Wall Street told ‘China’s Google’ that it may have to delist amid ongoing US-China discussions over audit dispute

OSTN Staff

People visit Baidu booth during 2021 World Artificial Intelligence Conference at Shanghai World Expo Center on July 10, 2021 in Shanghai, China.
On Wednesday, Baidu was added to an SEC provisional watchlist of companies that did not comply with auditing requirements. Here, people visit Baidu booth during 2021 World Artificial Intelligence Conference at Shanghai World Expo Center on July 10, 2021 in Shanghai, China.

  • The SEC added Baidu to a provisional list of firms that failed US audit requirements.
  • If these firms continue to flout these requirements, they may be asked to delist in the US.
  • Beijing has rejected US demands to look into the audit books of its US-listed firms.

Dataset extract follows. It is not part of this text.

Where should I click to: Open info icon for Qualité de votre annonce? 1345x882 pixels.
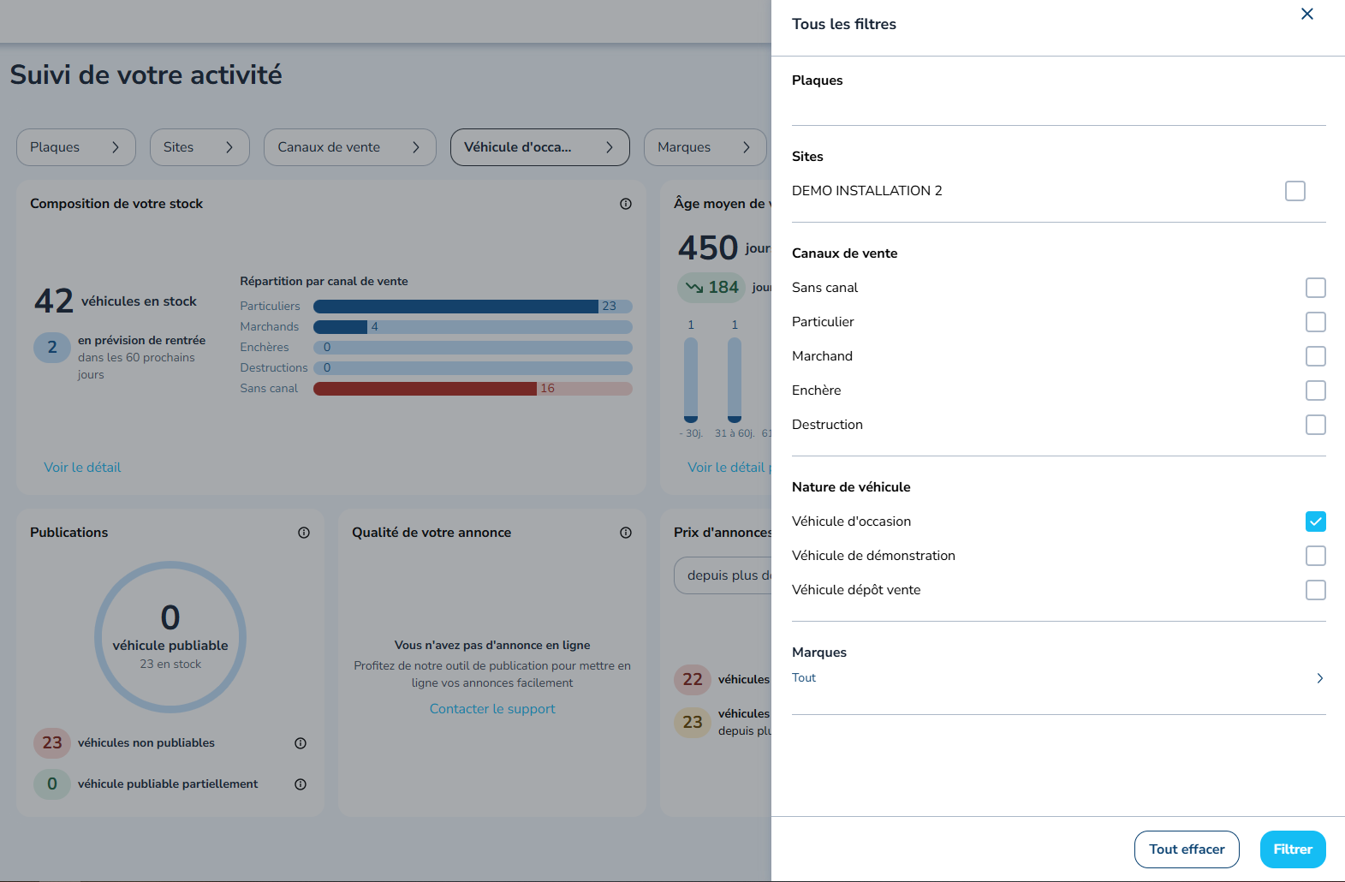tap(626, 533)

The Securities and Exchange Commission (SEC) warned Chinese search giant Baidu on Wednesday that it could be removed from American stock exchanges if it fails to comply with auditing requirements.

The SEC did so by adding Baidu to a provisional watchlist that names foreign companies that did not give US authorities full access to their audit books.

Google is among several western tech sites blocked by China’s “Great Firewall.” Baidu’s dominance in online search in China has earned it the moniker “China’s Google.” It’s the largest Chinese tech company by market value on the SEC’s provisional list, which also includes China’s version of Twitter, Weibo, and online video site iQiyi. These Chinese tech firms now have 15 business days to dispute the SEC’s decision.

Companies that have been conclusively identified by the SEC will have to comply with the US Public Accounting Oversight Board’s (PCAOB) audits for three years in a row. If they fail to comply, they may be kicked off US exchanges entirely.

The SEC’s decision on Wednesday intensifies an ongoing dispute between American and Chinese regulators over granting US officials full access to US-listed Chinese firms’ auditing data. 

The watchlist was compiled based on the 2020 Holding Foreign Companies Accountable Act, which requires listed firms to prove that they’re not owned or controlled by foreign governments. Even though the legislation applies to companies from any country, its sponsors have made it clear that they’re targeting Chinese companies. Last year, the NYSE delisted China Unicom Hong Kong, China Mobile, and China Telecom for noncompliance. 

Earlier this month, Securities and Exchange Commission Chair Gary Gensler said that the SEC was scrutinizing an additional 248 Chinese companies with a market capitalization of around $2.1 trillion. 

If China fails to provide access, said Gensler, those companies would be blocked from trading in the US “potentially as early as 2024.”

Even though Beijing has rejected these demands citing national security concerns, it has, in recent weeks, been signaling that it’s willing to find a compromise.

Chinese authorities have asked several large tech companies to prepare for more audit disclosures to US authorities to remain listed in America, Reuters reported. However, the PCAOB told Reuters they were still unsure if full access would be granted.